4.x: Stabilize AdvancedShardAwarenessIT
On recent Scylla versions this test started failing periodically. It looks like with newer Scylla the driver somehow hits a scenario where it successfully initializes a good portion of the connections, then all connection attempts to one of the nodes get rejected. It is accompanied by multiple erros like this:
19:38:41.582 [s0-admin-1] WARN c.d.o.d.i.core.pool.ChannelPool - [s0|/127.0.2.2:19042] Error while opening new channel
com.datastax.oss.driver.api.core.DriverTimeoutException: [s0|id: 0xfc42b7c7, L:/127.0.0.1:11854 - R:/127.0.2.2:19042] Protocol initialization request, step 1 (OPTIONS): timed out after 5000 ms
at com.datastax.oss.driver.internal.core.channel.ChannelHandlerRequest.onTimeout(ChannelHandlerRequest.java:110)
at io.netty.util.concurrent.PromiseTask.runTask(PromiseTask.java:98)
at io.netty.util.concurrent.ScheduledFutureTask.run(ScheduledFutureTask.java:160)
at io.netty.util.concurrent.AbstractEventExecutor.runTask(AbstractEventExecutor.java:173)
at io.netty.util.concurrent.AbstractEventExecutor.safeExecute(AbstractEventExecutor.java:166)
at io.netty.util.concurrent.SingleThreadEventExecutor.runAllTasks(SingleThreadEventExecutor.java:472)
at io.netty.channel.nio.NioEventLoop.run(NioEventLoop.java:569)
at io.netty.util.concurrent.SingleThreadEventExecutor$4.run(SingleThreadEventExecutor.java:998)
at io.netty.util.internal.ThreadExecutorMap$2.run(ThreadExecutorMap.java:74)
at io.netty.util.concurrent.FastThreadLocalRunnable.run(FastThreadLocalRunnable.java:30)
at java.base/java.lang.Thread.run(Thread.java:829)
Increasing delays between reconnections or even increasing the test timeout (largest value tried was 40 seconds) does not help with this situation. The node logs do not show anything raising suspicion. Not even a WARN.
This change lowers the number of nodes to 1 (previously 2) and the number
of expected channels per session to 33 (previously 66) in resource heavy
test methods. Number of sessions remains at 4.
The reconnection delays in should_not_struggle_to_fill_pools will now
start at around 300ms and should not rise above 3200ms.
This is the smallest tested set of changes that seems to resolve the issue.
The test remains meaningful since should_struggle_to_fill_pools still
displays considerably worse performance without adv. shard awareness.
Seems like somehow some logs leak between methods. I've got to fix that too. Also channel pool can be null sometimes when checking the await's condition.
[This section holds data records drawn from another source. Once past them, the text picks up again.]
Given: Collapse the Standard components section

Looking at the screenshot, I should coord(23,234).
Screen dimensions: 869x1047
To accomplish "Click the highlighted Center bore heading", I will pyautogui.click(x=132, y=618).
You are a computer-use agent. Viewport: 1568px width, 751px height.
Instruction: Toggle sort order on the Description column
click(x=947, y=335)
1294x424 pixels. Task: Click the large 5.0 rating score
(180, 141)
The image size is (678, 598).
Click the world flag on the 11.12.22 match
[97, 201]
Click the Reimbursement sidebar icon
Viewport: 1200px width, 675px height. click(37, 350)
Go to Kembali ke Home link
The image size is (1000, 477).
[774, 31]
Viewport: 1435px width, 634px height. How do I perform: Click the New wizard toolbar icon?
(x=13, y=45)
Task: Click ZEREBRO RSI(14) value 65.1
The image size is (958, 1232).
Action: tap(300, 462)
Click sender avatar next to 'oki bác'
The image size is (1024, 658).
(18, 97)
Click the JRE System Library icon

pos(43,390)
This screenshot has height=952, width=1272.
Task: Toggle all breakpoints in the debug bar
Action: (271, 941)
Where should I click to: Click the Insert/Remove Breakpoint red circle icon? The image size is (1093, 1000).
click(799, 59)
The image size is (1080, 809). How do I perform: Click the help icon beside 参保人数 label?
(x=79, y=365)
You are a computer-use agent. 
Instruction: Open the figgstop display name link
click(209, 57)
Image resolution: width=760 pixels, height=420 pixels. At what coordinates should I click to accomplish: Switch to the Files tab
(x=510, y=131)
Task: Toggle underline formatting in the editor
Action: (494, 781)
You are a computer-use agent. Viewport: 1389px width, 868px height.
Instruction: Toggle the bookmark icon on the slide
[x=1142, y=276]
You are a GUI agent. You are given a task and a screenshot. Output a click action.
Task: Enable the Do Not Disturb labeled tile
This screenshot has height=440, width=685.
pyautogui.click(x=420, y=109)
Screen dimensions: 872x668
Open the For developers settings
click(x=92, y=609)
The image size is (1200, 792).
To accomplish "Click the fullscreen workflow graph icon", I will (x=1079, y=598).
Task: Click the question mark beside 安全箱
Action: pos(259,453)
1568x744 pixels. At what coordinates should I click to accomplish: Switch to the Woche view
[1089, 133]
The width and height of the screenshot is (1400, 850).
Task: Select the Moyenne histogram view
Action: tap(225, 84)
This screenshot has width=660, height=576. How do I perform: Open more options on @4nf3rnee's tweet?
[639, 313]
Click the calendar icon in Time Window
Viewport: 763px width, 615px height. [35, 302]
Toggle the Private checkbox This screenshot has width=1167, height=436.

~~Some of the reconnections come from RandomTokenVnodesIT which should not be running at all, since from what I see it does not have annotation with scylla backend and also has ScyllaSkip annotation.~~
This was incorrect, the reconnections are for the cluster created for the next test which is DefaultMetadataTabletMapIT.
RandomTokenVnodesIT startet taking a few seconds more even though its marked for skipping, so there was a slight change there too, but that does not make it the suspect here yet.
Looks green now. Created #678 to follow up on root cause.
@Bouncheck , I have couple of questions:
- Why and when exactly it started failing, it was not like that two weeks ago ?
- Why it is not failing on
6.1.5and failing on other scylla versions, what is the difference ?
@Bouncheck , I have couple of questions:
1. Why and when exactly it started failing, it was not like that two weeks ago ?
Why is currently unclear. First sighting seems to be github actions run after pushing this https://github.com/scylladb/java-driver/commit/ab2665fe1fc5badb47827153be63ba3d78e716fe However the final run visible under PR does not have the same failures https://github.com/scylladb/java-driver/actions/runs/17986407382 I don't see anything significant in this commit that would explain the failures right now.
2. Why it is not failing on `6.1.5` and failing on other scylla versions, what is the difference ?
Also currently unclear. It could be something on the server side. One common thread i see between the failing runs is that there are sessions that try to communicate with the cluster created for DefaultMetadataTabletMapIT which is long gone. It could be a mix of something incorrect in the test code that surfaced due to some change on the server side.
Those extra sessions and reconnections cause additional matches to appear in the logs, but they are unrelated to adv. shard awareness test. They also could be making port collisions or timeouts slightly more likely.
Before merging this let's evaluate #682 . I think switching from hardcoded sleeps to awaits and using more specific patterns are still worthwhile changes, but maybe i should not be increasing number of reconnections tolerance here.
@Bouncheck , please rebase it
Rebased and reworked this PR. Updated the PR description to reflect the current changes. Issues outside of adjusting test configuration were addressed in #737
@dkropachev Do you think we can merge this PR?
@dkropachev Do you think we can merge this PR?
As I mentioned before I don't think we need to merge it since it most likely hides an actual issue, we better investigate failures and find why it is happening.